Age is a funny thing. People seem to want to classify each other in terms of age, use age as a life marker or milestone. And we never seem to be content with the age we are. When I was 16, I couldn't wait to be 18 so that I could be an "adult." When I was 18, I couldn't wait to turn 21 so that I could [legally] drink. And when I finally turned 21, I wanted to to be 25 because I thought that that was the magic number...the age at which you suddenly gain wisdom and maturity, the age at which a great job and boyfriend fall into your lap, when all of life's questions are magically answered and you know exactly what you want to do with your life.
Well let me tell you something: age aint' nothin' but a number.

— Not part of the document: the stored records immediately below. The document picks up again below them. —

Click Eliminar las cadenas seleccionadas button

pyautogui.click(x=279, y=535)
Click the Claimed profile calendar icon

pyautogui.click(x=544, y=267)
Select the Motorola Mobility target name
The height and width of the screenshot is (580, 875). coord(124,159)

I am now 26 years old, a law school graduate with no desire to practice law, a penchant for men who live long distances away, and a strong desire to move across the country and live on the beach. I am by no means the responsible, gainfully employed, one-half-of-a-couple adult I thought I'd be by now. None of life's questions have been answered for me. I didn't suddenly wake up one morning and realize what I wanted to do for the rest of my life; if anything, I have more questions now than I did at 23.

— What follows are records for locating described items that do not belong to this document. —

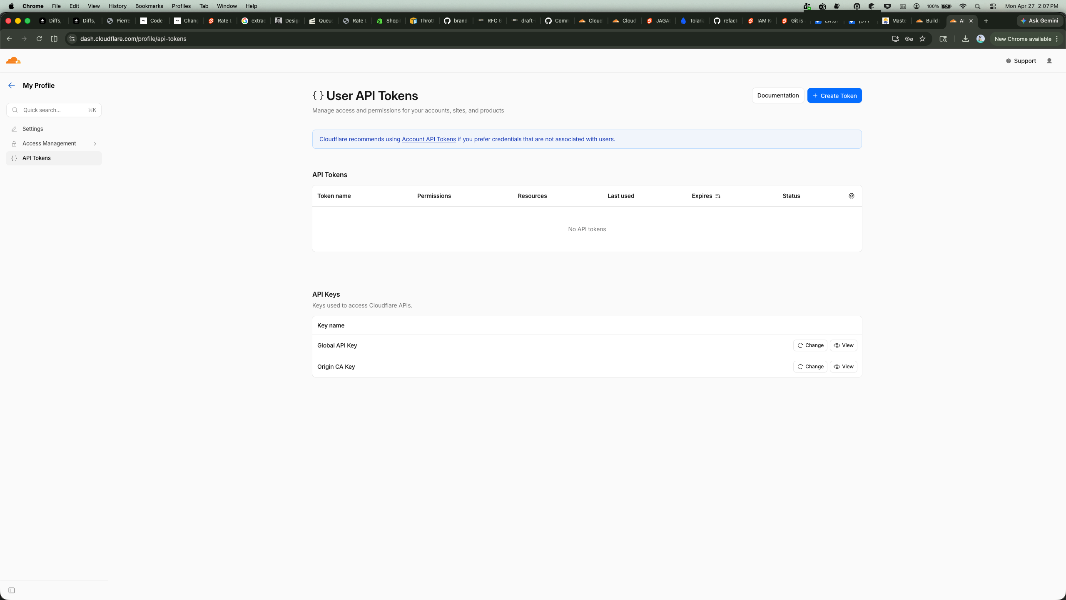Click the Cloudflare logo in the sidebar
This screenshot has width=1066, height=600.
point(13,60)
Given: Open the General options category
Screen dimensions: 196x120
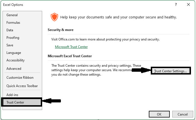Looking at the screenshot, I should [x=12, y=15].
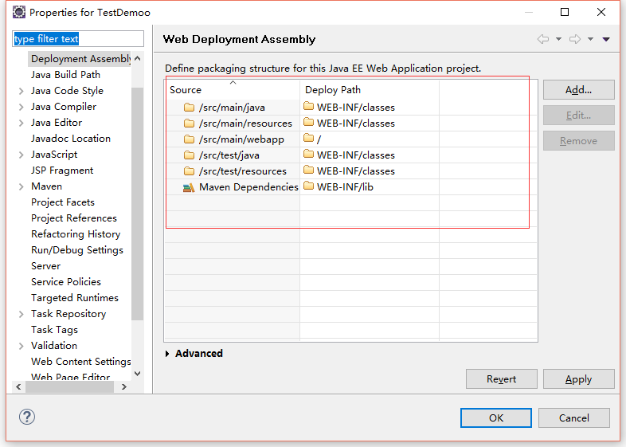Open the back history dropdown arrow
626x447 pixels.
[558, 39]
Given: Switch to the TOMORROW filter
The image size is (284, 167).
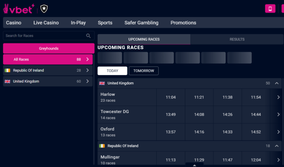Looking at the screenshot, I should click(144, 71).
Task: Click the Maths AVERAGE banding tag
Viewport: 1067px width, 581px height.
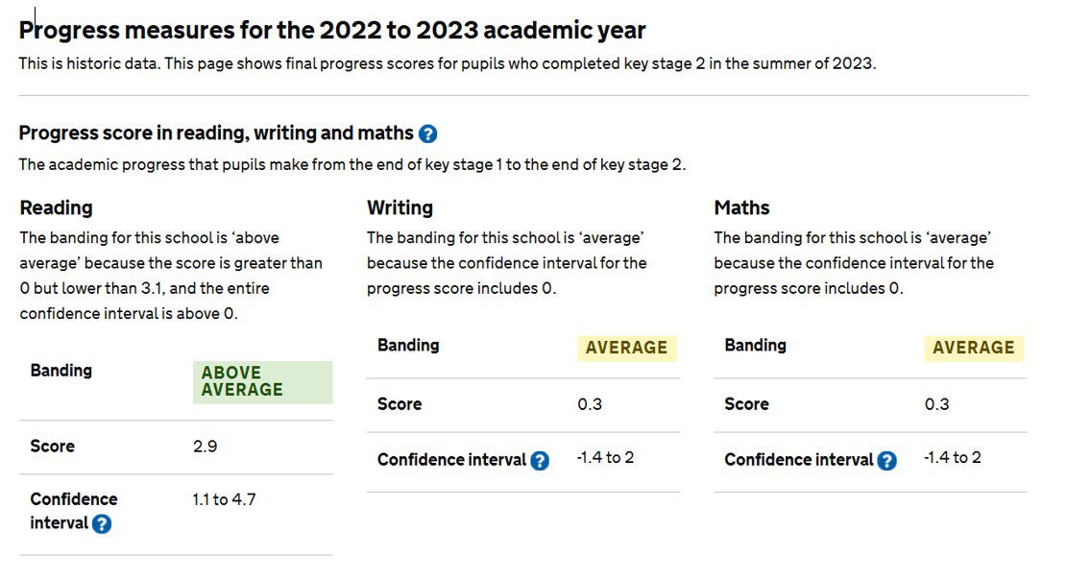Action: (x=973, y=348)
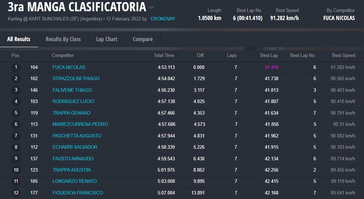Screen dimensions: 364x199
Task: Click the Total Time column header
Action: tap(164, 55)
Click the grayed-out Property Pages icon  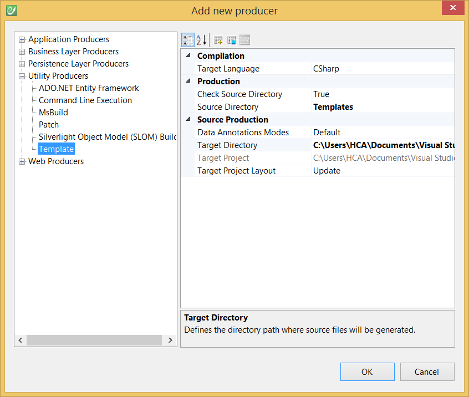click(244, 40)
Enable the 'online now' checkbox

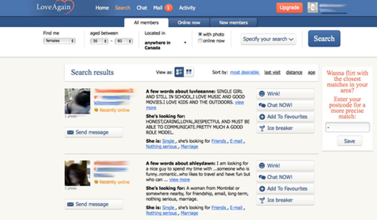pyautogui.click(x=200, y=41)
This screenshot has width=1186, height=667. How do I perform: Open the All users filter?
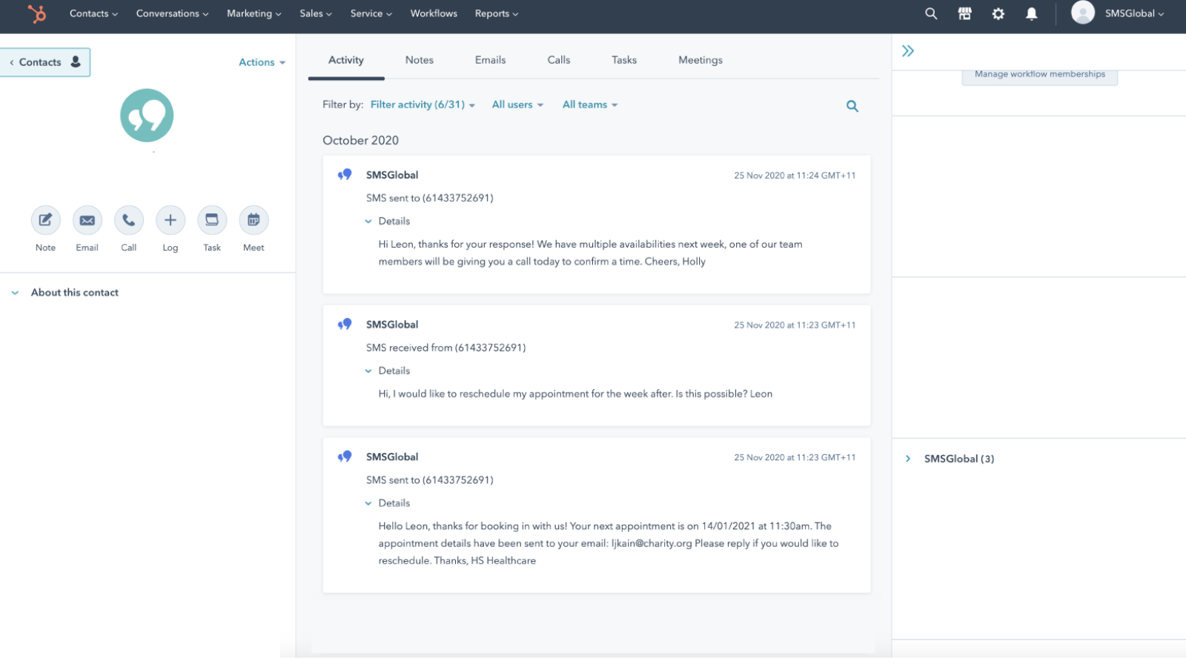point(517,104)
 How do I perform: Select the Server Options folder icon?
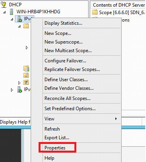(x=26, y=68)
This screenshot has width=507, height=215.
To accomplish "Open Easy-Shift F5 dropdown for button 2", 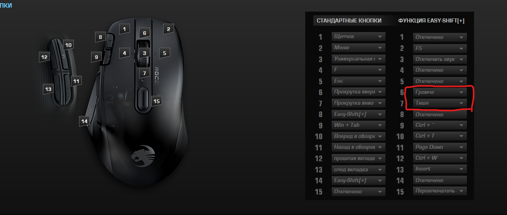I will coord(440,48).
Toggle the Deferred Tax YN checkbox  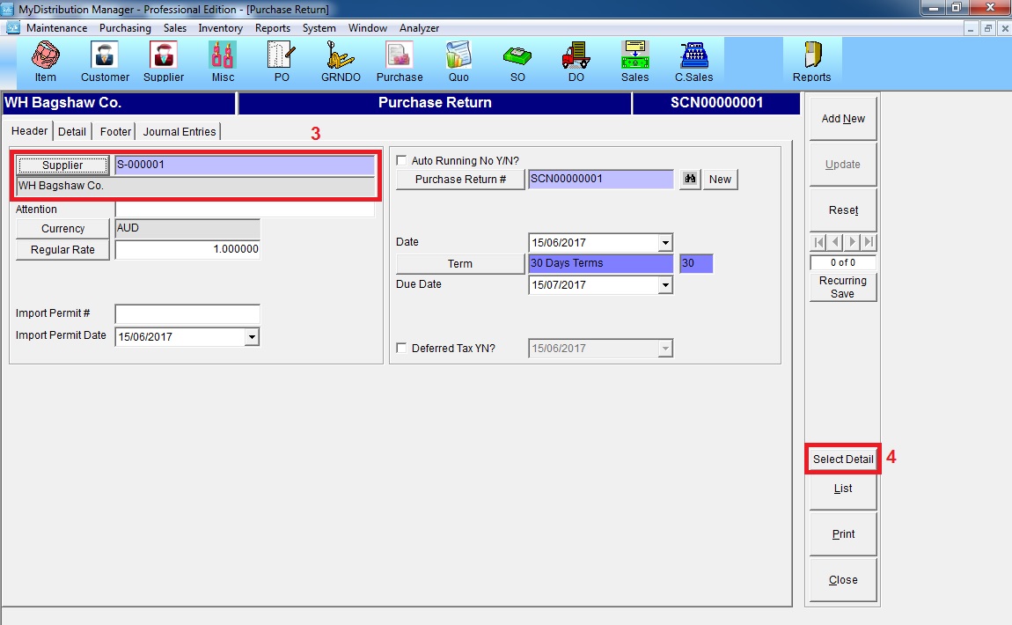click(x=402, y=349)
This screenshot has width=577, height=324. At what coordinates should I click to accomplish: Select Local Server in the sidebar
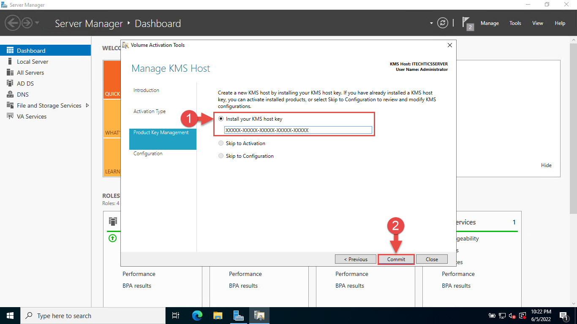(33, 61)
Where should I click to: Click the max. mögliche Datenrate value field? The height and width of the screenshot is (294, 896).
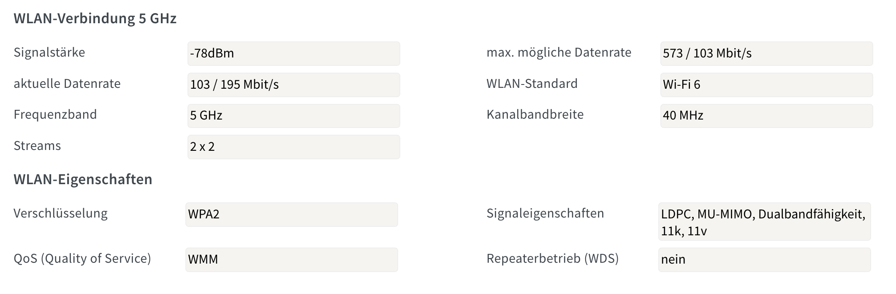(766, 54)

And you know what? I'm fine with all that. I truly am. I know that one day, things will fall into place for me and I'll be content. But until that happens, one of the most difficult aspects about not knowing where I'm going will be watching everyone else's lives fall into place. Here I am, debating whether to drive across the country with no job, no apartment, and no money, and my best friend is working 12 hour days for one of the biggest corporations in the world and planning her wedding. Friends from law school are in a position to turn down job offers while I want to pursue a career I didn't go to school for. Everyone seems to be getting engaged and moving in with their significant others, and all I can think about is how much I love sleeping in my own bed! (I have no desire to fight over who left towels on the bathroom floor, what's wrong with me?!) Where is the guidebook for this kind of stuff? Where is the manual that explains how to deal with being the maid of honor when you're single? Where is the Dummies guide to moving back in with your parents and easing the boredom by baking cookies? And my God, the amount of cookies and cakes and biscuits I've baked since I've been home...
But guess what? There is no guidebook. There are no answers. Being gainfully employed doesn't necessarily make you responsible. Turning 25 or 32 or 48 doesn't make you an adult. There is no magic wisdom that you suddenly wake up with upon turning a certain age. You make it up as you go along and hope it's the right decision. And if it's not, you try and fix it. You don't hide, you don't blame others, you you take responsibility for your decisions and you move on. And THAT is what makes you an adult.